-- Begin DATASET ROWS --

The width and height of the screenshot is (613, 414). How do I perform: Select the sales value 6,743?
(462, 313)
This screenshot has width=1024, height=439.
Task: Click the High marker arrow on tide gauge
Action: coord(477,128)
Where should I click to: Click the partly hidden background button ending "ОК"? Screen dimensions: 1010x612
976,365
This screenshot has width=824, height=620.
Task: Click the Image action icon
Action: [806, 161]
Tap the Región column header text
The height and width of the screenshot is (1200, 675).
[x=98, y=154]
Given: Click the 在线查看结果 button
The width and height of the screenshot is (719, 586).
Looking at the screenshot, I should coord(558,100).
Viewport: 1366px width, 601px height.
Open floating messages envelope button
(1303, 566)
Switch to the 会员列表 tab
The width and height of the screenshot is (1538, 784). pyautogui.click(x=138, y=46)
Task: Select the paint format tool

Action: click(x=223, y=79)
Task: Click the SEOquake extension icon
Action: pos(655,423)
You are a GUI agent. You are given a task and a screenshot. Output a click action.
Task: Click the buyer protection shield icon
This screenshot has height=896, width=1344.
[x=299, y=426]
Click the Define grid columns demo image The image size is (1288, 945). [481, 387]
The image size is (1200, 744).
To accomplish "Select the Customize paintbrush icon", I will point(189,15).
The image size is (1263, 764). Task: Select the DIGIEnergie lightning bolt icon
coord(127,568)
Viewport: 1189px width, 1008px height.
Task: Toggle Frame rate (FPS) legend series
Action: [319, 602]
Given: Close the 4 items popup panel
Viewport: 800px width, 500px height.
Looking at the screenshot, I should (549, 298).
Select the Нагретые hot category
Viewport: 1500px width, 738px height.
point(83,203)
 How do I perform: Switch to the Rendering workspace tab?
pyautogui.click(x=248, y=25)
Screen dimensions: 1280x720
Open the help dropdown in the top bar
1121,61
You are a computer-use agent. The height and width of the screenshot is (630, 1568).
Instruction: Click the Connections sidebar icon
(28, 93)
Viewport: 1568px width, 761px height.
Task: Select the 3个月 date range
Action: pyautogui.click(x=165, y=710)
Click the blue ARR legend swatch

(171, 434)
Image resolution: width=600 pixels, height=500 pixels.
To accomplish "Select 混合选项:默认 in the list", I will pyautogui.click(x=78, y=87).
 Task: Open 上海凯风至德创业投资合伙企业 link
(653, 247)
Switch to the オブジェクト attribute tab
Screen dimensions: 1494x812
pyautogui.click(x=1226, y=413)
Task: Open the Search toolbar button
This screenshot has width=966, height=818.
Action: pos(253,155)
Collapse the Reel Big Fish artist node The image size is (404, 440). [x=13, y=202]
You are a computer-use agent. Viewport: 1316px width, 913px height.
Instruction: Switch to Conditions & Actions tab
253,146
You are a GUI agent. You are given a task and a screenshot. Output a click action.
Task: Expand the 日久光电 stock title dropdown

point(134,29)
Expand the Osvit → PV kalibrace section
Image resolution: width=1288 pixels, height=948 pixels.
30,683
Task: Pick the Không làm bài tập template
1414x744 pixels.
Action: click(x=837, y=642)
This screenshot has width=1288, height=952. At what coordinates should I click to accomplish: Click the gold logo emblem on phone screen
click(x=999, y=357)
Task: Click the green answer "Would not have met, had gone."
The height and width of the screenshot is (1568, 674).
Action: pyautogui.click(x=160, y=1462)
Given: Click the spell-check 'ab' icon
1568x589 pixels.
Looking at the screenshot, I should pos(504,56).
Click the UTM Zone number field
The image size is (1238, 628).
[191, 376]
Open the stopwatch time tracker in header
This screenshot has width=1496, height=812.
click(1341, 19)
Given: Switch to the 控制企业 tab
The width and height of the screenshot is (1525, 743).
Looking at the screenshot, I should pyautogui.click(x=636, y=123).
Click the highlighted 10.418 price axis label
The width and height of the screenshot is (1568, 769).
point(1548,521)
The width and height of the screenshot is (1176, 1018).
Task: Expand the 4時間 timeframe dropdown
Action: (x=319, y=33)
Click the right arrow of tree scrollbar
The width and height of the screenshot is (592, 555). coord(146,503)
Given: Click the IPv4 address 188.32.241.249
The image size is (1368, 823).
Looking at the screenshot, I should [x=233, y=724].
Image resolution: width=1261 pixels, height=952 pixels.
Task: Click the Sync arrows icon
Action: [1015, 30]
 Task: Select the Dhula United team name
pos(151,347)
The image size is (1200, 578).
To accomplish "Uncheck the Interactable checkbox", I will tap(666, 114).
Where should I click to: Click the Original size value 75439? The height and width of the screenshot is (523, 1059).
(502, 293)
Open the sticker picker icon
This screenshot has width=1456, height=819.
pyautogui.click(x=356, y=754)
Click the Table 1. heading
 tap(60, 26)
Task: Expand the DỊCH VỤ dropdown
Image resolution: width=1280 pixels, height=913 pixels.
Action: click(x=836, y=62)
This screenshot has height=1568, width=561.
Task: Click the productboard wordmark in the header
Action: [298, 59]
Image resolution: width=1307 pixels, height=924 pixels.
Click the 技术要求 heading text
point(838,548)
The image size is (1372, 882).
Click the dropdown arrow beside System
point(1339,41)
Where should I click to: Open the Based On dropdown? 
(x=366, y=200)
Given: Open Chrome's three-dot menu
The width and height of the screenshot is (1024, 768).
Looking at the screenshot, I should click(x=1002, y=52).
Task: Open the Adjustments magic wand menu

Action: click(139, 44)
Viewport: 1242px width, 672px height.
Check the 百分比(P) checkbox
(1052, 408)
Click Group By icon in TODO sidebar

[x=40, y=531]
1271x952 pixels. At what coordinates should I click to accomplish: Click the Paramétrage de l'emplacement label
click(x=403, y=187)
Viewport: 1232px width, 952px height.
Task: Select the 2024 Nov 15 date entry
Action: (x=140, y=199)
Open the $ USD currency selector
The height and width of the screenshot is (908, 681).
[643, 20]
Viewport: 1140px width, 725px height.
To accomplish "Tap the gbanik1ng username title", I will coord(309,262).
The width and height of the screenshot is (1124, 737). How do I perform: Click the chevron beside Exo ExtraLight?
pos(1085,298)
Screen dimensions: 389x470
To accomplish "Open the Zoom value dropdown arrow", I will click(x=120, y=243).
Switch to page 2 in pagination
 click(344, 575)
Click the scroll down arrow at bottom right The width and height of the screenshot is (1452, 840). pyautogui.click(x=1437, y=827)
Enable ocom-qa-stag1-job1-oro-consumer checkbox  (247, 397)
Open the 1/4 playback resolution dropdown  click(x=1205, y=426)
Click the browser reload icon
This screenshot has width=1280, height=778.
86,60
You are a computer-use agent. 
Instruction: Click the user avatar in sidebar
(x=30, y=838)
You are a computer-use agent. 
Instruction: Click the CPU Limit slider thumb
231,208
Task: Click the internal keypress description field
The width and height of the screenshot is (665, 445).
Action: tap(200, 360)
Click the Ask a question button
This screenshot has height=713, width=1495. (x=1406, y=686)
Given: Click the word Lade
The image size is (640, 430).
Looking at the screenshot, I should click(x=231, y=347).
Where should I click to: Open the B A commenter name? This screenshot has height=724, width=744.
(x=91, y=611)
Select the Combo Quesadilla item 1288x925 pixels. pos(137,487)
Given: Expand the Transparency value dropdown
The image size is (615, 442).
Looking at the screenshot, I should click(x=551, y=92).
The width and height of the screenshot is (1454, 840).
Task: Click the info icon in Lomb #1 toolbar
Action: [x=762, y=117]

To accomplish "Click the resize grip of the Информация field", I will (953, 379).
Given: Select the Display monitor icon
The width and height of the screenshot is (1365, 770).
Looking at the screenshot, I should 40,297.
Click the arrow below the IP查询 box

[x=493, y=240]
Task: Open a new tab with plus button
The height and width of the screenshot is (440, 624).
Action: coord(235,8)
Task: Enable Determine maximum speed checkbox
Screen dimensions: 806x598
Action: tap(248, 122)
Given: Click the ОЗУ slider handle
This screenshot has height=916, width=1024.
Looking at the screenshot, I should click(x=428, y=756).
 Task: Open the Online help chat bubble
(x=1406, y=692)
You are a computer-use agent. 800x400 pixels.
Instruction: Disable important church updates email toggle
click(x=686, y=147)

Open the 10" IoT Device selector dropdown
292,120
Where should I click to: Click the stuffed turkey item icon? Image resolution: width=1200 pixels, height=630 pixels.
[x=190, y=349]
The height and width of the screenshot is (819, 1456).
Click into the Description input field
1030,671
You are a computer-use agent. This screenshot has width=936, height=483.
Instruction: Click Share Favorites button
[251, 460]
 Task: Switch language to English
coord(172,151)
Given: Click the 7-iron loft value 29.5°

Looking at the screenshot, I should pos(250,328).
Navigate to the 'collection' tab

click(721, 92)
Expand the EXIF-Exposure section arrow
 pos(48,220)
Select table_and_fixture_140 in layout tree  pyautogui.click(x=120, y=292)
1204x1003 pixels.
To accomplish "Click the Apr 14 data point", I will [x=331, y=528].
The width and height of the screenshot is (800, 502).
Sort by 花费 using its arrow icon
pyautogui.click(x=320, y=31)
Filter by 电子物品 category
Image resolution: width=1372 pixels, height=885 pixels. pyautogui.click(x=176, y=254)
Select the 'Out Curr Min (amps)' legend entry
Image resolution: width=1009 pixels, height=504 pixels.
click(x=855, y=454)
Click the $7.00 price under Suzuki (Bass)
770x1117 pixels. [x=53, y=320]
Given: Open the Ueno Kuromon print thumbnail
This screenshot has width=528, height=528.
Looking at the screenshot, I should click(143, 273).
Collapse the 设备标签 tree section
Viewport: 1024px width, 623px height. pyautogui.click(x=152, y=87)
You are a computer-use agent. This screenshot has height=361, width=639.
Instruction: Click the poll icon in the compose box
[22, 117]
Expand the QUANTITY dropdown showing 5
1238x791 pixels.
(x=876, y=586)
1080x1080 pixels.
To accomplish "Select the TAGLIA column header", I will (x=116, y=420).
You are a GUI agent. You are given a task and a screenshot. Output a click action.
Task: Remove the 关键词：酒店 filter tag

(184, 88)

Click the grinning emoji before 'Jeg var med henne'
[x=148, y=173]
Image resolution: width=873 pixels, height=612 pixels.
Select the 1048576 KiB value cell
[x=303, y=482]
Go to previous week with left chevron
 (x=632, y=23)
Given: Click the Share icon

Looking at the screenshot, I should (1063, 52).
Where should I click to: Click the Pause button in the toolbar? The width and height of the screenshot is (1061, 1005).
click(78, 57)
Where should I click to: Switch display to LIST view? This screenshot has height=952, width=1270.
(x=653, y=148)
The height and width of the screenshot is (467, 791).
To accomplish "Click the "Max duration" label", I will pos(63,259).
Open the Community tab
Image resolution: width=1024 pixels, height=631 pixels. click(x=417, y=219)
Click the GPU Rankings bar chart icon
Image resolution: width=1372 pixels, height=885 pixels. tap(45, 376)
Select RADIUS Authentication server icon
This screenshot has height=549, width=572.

-- End DATASET ROWS --

- _WORK TO COMPLETE_:
Format the entries from the line containing "Select table_and_fixture_140 in" through the line containing "pyautogui.click(x=320, y=31)", inclusive, as a JSON list of strings with one string per line and blank lines left out.

- _EXERCISE RESPONSE_:
[
  "Select table_and_fixture_140 in layout tree  pyautogui.click(x=120, y=292)",
  "1204x1003 pixels.",
  "To accomplish \"Click the Apr 14 data point\", I will [x=331, y=528].",
  "The width and height of the screenshot is (800, 502).",
  "Sort by 花费 using its arrow icon",
  "pyautogui.click(x=320, y=31)"
]